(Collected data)

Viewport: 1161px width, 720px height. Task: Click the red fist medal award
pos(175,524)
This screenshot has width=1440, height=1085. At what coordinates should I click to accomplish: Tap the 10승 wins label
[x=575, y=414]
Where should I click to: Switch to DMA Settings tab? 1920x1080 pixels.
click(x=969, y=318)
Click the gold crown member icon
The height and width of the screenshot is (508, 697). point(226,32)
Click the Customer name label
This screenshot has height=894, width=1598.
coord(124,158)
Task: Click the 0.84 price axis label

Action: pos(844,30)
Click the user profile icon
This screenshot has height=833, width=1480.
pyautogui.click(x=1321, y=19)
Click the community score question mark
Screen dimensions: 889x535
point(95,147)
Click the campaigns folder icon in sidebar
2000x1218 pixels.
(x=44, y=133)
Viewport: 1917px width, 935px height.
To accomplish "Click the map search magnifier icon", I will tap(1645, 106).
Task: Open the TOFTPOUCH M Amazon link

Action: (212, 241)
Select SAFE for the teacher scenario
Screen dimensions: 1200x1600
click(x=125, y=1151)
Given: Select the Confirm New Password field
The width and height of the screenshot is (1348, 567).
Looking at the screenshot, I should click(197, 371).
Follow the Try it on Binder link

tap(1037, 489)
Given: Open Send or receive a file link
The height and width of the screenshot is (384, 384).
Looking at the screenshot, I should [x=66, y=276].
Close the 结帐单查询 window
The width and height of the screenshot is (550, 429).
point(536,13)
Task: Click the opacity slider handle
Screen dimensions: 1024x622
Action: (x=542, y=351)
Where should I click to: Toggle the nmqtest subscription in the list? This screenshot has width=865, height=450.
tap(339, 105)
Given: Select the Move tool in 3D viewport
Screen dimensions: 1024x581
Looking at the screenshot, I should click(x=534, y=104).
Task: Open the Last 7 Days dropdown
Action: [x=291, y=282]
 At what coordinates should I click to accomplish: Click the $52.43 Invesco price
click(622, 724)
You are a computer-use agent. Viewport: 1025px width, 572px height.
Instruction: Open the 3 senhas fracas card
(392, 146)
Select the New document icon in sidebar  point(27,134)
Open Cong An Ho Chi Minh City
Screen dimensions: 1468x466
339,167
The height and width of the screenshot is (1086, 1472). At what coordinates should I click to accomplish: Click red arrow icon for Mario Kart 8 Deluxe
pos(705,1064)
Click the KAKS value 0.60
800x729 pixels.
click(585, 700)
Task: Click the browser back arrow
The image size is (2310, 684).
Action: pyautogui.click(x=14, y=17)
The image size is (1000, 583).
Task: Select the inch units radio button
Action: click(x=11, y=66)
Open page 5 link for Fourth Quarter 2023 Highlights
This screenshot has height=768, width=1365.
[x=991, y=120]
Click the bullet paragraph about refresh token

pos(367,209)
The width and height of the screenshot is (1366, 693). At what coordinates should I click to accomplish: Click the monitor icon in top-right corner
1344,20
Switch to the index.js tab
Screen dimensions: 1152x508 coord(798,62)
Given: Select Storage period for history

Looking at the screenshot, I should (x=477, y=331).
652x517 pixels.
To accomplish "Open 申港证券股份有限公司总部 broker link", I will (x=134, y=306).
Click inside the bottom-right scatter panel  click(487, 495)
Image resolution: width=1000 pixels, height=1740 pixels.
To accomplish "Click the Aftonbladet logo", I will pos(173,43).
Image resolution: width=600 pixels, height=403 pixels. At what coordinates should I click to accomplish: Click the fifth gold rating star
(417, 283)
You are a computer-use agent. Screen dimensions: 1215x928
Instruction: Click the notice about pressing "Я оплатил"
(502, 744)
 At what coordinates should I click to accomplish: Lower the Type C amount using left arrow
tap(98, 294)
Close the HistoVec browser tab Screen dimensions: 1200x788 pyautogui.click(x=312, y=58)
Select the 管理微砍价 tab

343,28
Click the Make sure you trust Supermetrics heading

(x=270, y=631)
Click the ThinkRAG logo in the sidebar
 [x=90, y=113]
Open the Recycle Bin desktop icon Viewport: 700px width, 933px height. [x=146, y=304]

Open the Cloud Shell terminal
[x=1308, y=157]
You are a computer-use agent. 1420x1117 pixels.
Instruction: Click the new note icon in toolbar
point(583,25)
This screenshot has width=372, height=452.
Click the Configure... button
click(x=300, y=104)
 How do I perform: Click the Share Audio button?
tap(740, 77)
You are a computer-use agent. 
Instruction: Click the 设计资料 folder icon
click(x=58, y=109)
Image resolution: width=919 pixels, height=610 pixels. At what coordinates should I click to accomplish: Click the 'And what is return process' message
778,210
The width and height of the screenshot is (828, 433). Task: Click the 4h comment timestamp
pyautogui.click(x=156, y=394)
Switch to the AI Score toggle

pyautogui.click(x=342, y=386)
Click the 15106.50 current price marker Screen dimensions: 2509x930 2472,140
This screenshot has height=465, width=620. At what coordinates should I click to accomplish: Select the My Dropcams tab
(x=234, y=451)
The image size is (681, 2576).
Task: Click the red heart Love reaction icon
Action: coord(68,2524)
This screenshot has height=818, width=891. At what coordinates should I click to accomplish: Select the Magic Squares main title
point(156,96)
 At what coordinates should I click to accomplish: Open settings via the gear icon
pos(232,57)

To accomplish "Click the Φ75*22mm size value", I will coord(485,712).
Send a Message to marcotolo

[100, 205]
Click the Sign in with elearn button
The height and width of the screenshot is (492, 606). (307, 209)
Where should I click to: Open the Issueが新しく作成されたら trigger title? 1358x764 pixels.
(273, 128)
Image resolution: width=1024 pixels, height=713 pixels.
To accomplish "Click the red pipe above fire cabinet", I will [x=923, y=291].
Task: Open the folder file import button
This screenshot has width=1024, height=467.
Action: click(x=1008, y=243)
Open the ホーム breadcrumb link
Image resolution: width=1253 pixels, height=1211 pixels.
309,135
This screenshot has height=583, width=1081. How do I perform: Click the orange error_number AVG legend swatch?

» Try it
Nothing should be altered. Set down all the data again.

» Expected answer
Viewport: 1161px width, 720px height. Task: Click the red fist medal award
pos(175,524)
This screenshot has width=1440, height=1085. At what coordinates should I click to accomplish: Tap the 10승 wins label
[x=575, y=414]
Where should I click to: Switch to DMA Settings tab? 1920x1080 pixels.
click(x=969, y=318)
Click the gold crown member icon
The height and width of the screenshot is (508, 697). point(226,32)
Click the Customer name label
This screenshot has height=894, width=1598.
coord(124,158)
Task: Click the 0.84 price axis label

Action: pos(844,30)
Click the user profile icon
This screenshot has height=833, width=1480.
pyautogui.click(x=1321, y=19)
Click the community score question mark
Screen dimensions: 889x535
point(95,147)
Click the campaigns folder icon in sidebar
2000x1218 pixels.
(x=44, y=133)
Viewport: 1917px width, 935px height.
To accomplish "Click the map search magnifier icon", I will tap(1645, 106).
Task: Open the TOFTPOUCH M Amazon link

Action: (212, 241)
Select SAFE for the teacher scenario
Screen dimensions: 1200x1600
click(x=125, y=1151)
Given: Select the Confirm New Password field
The width and height of the screenshot is (1348, 567).
Looking at the screenshot, I should click(197, 371).
Follow the Try it on Binder link

tap(1037, 489)
Given: Open Send or receive a file link
The height and width of the screenshot is (384, 384).
Looking at the screenshot, I should [x=66, y=276].
Close the 结帐单查询 window
The width and height of the screenshot is (550, 429).
point(536,13)
Task: Click the opacity slider handle
Screen dimensions: 1024x622
Action: (x=542, y=351)
Where should I click to: Toggle the nmqtest subscription in the list? This screenshot has width=865, height=450.
tap(339, 105)
Given: Select the Move tool in 3D viewport
Screen dimensions: 1024x581
Looking at the screenshot, I should click(x=534, y=104).
Task: Open the Last 7 Days dropdown
Action: [x=291, y=282]
 At what coordinates should I click to accomplish: Click the $52.43 Invesco price
click(622, 724)
You are a computer-use agent. Viewport: 1025px width, 572px height.
Instruction: Open the 3 senhas fracas card
(392, 146)
Select the New document icon in sidebar  point(27,134)
Open Cong An Ho Chi Minh City
Screen dimensions: 1468x466
339,167
The height and width of the screenshot is (1086, 1472). At what coordinates should I click to accomplish: Click red arrow icon for Mario Kart 8 Deluxe
pos(705,1064)
Click the KAKS value 0.60
800x729 pixels.
click(585, 700)
Task: Click the browser back arrow
The image size is (2310, 684).
Action: pyautogui.click(x=14, y=17)
The image size is (1000, 583).
Task: Select the inch units radio button
Action: click(x=11, y=66)
Open page 5 link for Fourth Quarter 2023 Highlights
This screenshot has height=768, width=1365.
[x=991, y=120]
Click the bullet paragraph about refresh token

pos(367,209)
The width and height of the screenshot is (1366, 693). At what coordinates should I click to accomplish: Click the monitor icon in top-right corner
1344,20
Switch to the index.js tab
Screen dimensions: 1152x508 coord(798,62)
Given: Select Storage period for history

Looking at the screenshot, I should (x=477, y=331).
652x517 pixels.
To accomplish "Open 申港证券股份有限公司总部 broker link", I will (x=134, y=306).
Click inside the bottom-right scatter panel  click(487, 495)
Image resolution: width=1000 pixels, height=1740 pixels.
To accomplish "Click the Aftonbladet logo", I will pos(173,43).
Image resolution: width=600 pixels, height=403 pixels. At what coordinates should I click to accomplish: Click the fifth gold rating star
(417, 283)
You are a computer-use agent. Screen dimensions: 1215x928
Instruction: Click the notice about pressing "Я оплатил"
(502, 744)
 At what coordinates should I click to accomplish: Lower the Type C amount using left arrow
tap(98, 294)
Close the HistoVec browser tab Screen dimensions: 1200x788 pyautogui.click(x=312, y=58)
Select the 管理微砍价 tab

343,28
Click the Make sure you trust Supermetrics heading

(x=270, y=631)
Click the ThinkRAG logo in the sidebar
 [x=90, y=113]
Open the Recycle Bin desktop icon Viewport: 700px width, 933px height. [x=146, y=304]

Open the Cloud Shell terminal
[x=1308, y=157]
You are a computer-use agent. 1420x1117 pixels.
Instruction: Click the new note icon in toolbar
point(583,25)
This screenshot has width=372, height=452.
Click the Configure... button
click(x=300, y=104)
 How do I perform: Click the Share Audio button?
tap(740, 77)
You are a computer-use agent. 
Instruction: Click the 设计资料 folder icon
click(x=58, y=109)
Image resolution: width=919 pixels, height=610 pixels. At what coordinates should I click to accomplish: Click the 'And what is return process' message
778,210
The width and height of the screenshot is (828, 433). Task: Click the 4h comment timestamp
pyautogui.click(x=156, y=394)
Switch to the AI Score toggle

pyautogui.click(x=342, y=386)
Click the 15106.50 current price marker Screen dimensions: 2509x930 2472,140
This screenshot has height=465, width=620. At what coordinates should I click to accomplish: Select the My Dropcams tab
(x=234, y=451)
The image size is (681, 2576).
Task: Click the red heart Love reaction icon
Action: coord(68,2524)
This screenshot has height=818, width=891. At what coordinates should I click to accomplish: Select the Magic Squares main title
point(156,96)
 At what coordinates should I click to accomplish: Open settings via the gear icon
pos(232,57)

To accomplish "Click the Φ75*22mm size value", I will coord(485,712).
Send a Message to marcotolo

[100, 205]
Click the Sign in with elearn button
The height and width of the screenshot is (492, 606). (307, 209)
Where should I click to: Open the Issueが新しく作成されたら trigger title? 1358x764 pixels.
(273, 128)
Image resolution: width=1024 pixels, height=713 pixels.
To accomplish "Click the red pipe above fire cabinet", I will [x=923, y=291].
Task: Open the folder file import button
This screenshot has width=1024, height=467.
Action: click(x=1008, y=243)
Open the ホーム breadcrumb link
Image resolution: width=1253 pixels, height=1211 pixels.
309,135
This screenshot has height=583, width=1081. How do I perform: Click the orange error_number AVG legend swatch?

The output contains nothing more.